**Task objective:**
In the review of Roman Hurko's Requiem, why is the disaster's name spelled "Chornobyl"? Answer in one to three sentences.

**Reading passage:**
Roman Hurko’s Requiem for Chernobyl: Even More Relevant Today

by delarue

New York Music Daily is a week old today, and so far, there has been no coverage of albums here. After all, albums are out of fashion, particularly in the rock world. And that’s probably a good thing. Many songwriters who have a good song in them don’t have another ten, and those who do often take several albums to get all of those songs out. Yet there’s no reason to discredit the idea of an album-length artistic work, or a successful collection. One such work is Roman Hurko’s Requiem for the Victims of Chornobyl [to be consistent, the transliterations from the original Ukrainian used here are the same ones used by the composer in the cd art and album notes, i.e. “Chornobyl” for Чернобыл].

Why is this ten-year-old album still relevant? For one, 2011 is the 25th anniversary of the disaster it commemorates, one which most likely killed a million people worldwide from radiation poisioning, cancer and birth defects. 2011 has also been the year of the probably far more lethal catastrophe at Fukushima – since there has never been a waterborne nuclear disaster, the ultimate toll in terms of human lives is unknown, next to impossible to predict, and could exceed the 1986 catastrophe by a factor of ten or even more. And taken simply as an artistic statement, an expression of grief and remembrance, Hurko’s Requiem is as memorable as it is important.

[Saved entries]
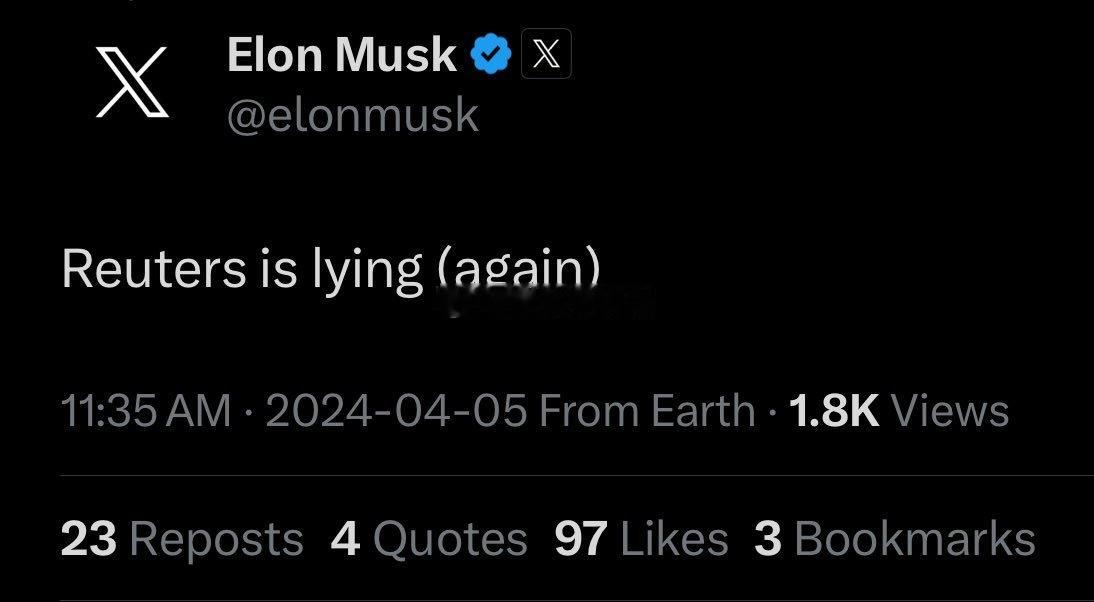Open the Elon Musk display name

(342, 54)
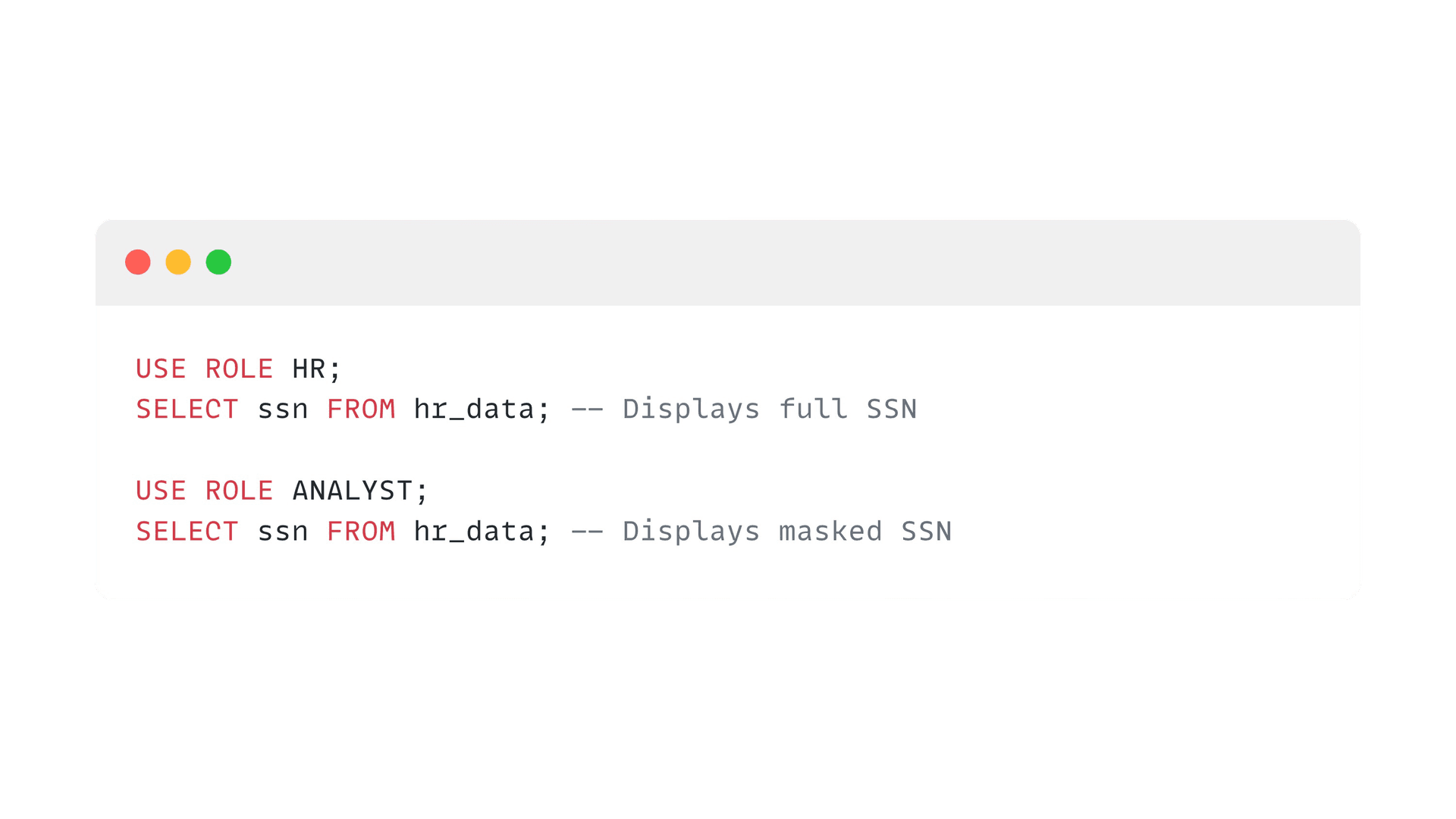Click the ROLE keyword on the ANALYST line
The image size is (1456, 819).
(239, 491)
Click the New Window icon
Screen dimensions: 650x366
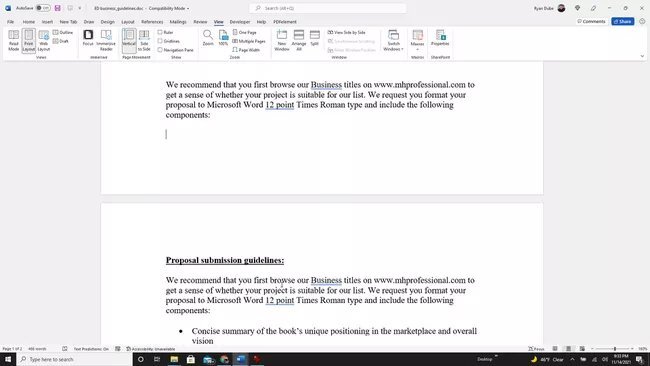[281, 40]
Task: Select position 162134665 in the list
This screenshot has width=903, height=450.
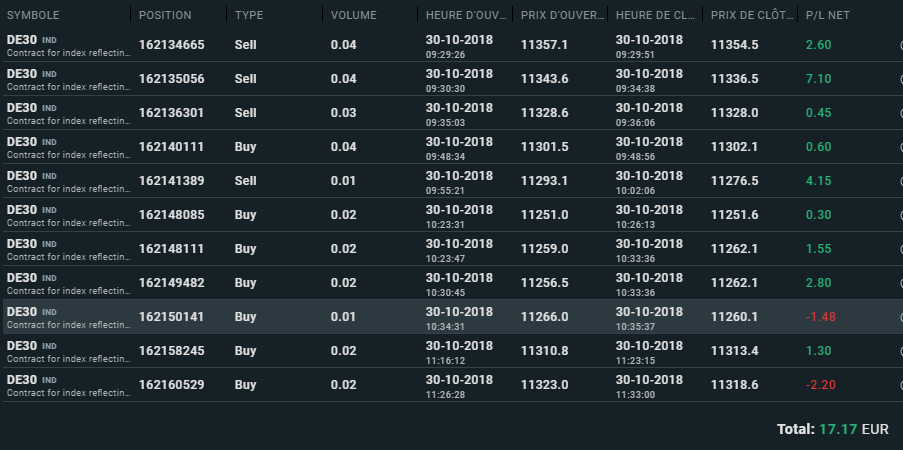Action: pyautogui.click(x=172, y=45)
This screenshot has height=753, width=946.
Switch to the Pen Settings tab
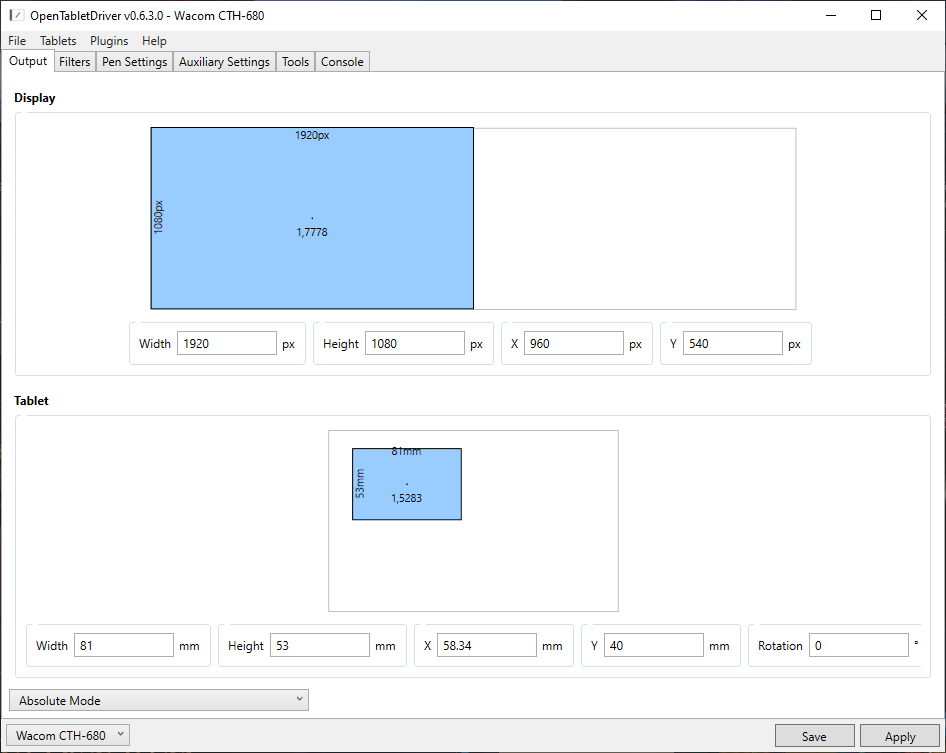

**Solution to the problem:**
The review uses the same transliterations from the original Ukrainian that the composer used in the CD art and album notes, for consistency. Those materials render Чернобыл as "Chornobyl."